Mardi
Cher Journal,
Notre équipe a été retenue pour l’organisation de la soirée VIP de la nouvelle société d’automobiles électriques et sans permis, Solectric, qui avait lieu hier soir à la succursale.
Le discours un peu long du gérant provoquait des bâillements que les invités dissimulaient avec peine, quand ils ne se balançaient pas d’un pied sur l’autre, en souffrance dans leur position horizontale. Leurs tenues, toutes aussi classes, les obligeaient à supporter des chaussures où leurs orteils se chevauchaient, tels des sardines en boite, tandis que leurs voisins craignaient une déchirure de leur couteux vêtements ajustés à chaque mouvement.
La présentation enfin terminée, un groupe de musiciens faussement joyeux joua quelques mélodies classiques tandis que le champagne coulait déjà à flot dans des coupes en cristal et que nous entamions le défilé des canapés dont la variété et la quantité auraient pu nourrir le double de convives.
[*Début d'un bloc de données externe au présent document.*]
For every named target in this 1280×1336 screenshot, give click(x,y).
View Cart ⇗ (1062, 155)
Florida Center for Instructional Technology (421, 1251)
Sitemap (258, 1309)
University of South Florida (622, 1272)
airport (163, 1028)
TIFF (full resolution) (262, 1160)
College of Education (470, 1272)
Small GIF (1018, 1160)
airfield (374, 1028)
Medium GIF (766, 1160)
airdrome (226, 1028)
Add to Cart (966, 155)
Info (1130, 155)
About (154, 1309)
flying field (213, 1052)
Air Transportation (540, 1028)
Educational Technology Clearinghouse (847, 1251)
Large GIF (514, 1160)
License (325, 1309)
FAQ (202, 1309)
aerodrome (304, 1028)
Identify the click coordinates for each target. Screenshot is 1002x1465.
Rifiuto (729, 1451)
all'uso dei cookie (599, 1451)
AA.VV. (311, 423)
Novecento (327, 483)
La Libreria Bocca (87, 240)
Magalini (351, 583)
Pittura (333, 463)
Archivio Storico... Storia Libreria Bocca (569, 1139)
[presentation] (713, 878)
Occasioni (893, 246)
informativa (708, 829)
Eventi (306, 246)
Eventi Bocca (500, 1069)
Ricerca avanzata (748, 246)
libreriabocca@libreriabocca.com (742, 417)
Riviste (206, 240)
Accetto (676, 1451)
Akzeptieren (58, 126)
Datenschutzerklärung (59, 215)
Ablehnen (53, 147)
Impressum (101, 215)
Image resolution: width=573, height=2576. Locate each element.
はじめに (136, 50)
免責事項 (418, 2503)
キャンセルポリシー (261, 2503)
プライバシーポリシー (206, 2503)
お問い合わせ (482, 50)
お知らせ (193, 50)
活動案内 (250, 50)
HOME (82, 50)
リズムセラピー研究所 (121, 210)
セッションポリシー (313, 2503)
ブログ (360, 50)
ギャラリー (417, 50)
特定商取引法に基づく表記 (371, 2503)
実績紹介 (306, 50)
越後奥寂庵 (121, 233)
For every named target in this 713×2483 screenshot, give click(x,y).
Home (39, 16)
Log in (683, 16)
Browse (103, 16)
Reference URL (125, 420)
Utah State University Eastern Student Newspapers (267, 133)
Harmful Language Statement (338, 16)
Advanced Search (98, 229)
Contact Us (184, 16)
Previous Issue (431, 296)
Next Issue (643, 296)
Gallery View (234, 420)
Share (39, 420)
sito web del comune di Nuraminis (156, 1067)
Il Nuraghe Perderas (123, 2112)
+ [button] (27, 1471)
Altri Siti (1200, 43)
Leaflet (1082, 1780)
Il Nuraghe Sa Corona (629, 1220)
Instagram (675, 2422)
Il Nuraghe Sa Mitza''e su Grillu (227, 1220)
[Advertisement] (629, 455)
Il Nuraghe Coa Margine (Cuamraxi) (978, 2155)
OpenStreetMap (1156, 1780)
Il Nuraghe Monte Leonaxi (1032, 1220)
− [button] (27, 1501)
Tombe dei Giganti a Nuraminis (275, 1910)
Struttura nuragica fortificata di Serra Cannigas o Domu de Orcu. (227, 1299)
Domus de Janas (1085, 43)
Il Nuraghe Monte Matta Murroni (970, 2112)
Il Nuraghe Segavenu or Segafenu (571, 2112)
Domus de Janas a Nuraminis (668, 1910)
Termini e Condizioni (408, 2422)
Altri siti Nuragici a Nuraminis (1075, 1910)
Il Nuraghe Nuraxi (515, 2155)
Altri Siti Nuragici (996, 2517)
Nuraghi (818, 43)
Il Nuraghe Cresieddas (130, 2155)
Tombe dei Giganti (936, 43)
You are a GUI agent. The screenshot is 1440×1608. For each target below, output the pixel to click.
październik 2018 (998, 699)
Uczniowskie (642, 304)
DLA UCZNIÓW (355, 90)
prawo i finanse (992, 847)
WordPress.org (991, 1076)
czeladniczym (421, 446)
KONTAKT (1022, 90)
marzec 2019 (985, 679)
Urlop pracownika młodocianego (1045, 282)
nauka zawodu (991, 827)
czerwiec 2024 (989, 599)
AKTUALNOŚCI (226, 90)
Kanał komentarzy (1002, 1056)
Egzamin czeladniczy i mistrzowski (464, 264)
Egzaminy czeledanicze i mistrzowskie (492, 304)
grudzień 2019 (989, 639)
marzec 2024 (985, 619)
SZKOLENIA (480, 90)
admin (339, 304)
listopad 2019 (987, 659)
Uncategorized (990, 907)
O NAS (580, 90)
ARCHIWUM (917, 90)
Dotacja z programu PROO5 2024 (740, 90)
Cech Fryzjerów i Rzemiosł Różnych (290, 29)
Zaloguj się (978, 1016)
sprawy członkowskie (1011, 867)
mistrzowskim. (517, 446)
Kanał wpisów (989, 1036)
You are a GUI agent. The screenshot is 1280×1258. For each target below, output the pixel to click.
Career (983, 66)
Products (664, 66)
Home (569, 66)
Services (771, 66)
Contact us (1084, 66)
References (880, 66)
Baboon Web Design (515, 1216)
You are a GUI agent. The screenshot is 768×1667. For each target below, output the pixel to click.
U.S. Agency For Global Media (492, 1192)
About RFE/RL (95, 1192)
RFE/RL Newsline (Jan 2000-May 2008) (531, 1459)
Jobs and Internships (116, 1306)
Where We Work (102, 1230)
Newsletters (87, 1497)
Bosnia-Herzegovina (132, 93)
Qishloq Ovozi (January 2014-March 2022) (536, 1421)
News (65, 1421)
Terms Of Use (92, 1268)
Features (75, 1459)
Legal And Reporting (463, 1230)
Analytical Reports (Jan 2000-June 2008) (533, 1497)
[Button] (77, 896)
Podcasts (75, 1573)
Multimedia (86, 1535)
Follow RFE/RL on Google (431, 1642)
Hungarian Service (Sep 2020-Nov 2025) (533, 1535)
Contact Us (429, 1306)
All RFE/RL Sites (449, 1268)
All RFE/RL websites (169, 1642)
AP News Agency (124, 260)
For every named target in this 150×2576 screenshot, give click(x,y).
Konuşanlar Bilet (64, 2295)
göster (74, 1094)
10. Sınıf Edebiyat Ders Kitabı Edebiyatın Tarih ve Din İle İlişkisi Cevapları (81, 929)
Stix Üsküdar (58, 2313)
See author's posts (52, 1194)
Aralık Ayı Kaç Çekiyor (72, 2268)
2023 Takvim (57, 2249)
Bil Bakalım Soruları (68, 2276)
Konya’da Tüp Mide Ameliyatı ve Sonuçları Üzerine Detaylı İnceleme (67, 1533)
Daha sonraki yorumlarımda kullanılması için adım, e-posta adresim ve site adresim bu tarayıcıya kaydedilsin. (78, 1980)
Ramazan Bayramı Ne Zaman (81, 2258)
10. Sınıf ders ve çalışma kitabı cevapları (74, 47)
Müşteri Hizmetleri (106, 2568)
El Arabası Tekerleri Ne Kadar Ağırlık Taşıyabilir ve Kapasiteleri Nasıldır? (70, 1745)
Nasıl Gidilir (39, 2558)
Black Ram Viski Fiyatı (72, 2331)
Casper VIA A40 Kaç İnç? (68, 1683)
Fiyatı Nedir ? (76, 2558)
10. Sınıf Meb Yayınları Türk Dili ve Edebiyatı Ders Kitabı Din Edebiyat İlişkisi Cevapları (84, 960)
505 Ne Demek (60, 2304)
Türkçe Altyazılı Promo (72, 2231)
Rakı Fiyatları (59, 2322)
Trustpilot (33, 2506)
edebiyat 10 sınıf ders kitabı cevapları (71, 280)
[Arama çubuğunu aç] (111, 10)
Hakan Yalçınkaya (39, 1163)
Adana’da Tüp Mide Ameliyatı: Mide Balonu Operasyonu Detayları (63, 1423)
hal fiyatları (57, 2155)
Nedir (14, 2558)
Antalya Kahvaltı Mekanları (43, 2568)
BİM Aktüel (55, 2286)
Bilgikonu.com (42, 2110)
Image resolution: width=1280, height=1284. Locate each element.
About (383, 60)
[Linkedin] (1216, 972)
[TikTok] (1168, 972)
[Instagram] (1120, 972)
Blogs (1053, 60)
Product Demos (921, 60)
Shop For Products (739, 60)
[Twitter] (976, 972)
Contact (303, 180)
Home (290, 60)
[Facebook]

Alors que Loïs, mon meilleur ami, jouait son rôle de pingouin à merveille, j’ai compris à son clin d’œil que la réception allait dégénérer.
Un dernier sourire de politesse au jeune cadre dynamique qui saisissait un toast avec un manque de délicatesse difficile à masquer et le serveur déposa son fardeau sur le buffet. Il secoua ses jambes pour les dégourdir et tira sur les pans de sa veste avant de prendre une profonde inspiration. Enfin, soulevant le bord de la nappe blanche, il s’empara d’un long étui… de violon.
Loïs se précipita au centre du show-room, indifférent aux regards intrigués et moqueurs puis s’arrêta après une glissade maitrisée, bras écartés, buste en arrière, en quête d’applaudissements qui ne vinrent pas. L’assistance se tenait immobile, en mode arrêt sur image. Les musiciens, eux observaient l’intrus en souriant.
L’instrument et son archet vite libérés rejoignirent les doigts de l’artiste, qui envoya la valise patiner sous la voiture la plus proche. Mon ami en position, la baguette sur les cordes fit taire les derniers murmures, remplacés par des coups d’œil intrigués.
Une plainte agitée s’éleva alors tandis que les musiciens reconnaissaient la musique et se mêlaient à la frénésie du violoniste. Mes collègues ne tardèrent pas à le rejoindre et à exécuter les pas répétés pour notre réveillon de la Saint Sylvestre.
Crois-le ou non, cher Journal, les invités ont finalement tous participé ! Même le patron de Solectric a oublié ses airs outrés pour profiter de la soirée, sa soirée, une soirée dont nous nous souviendrons tous.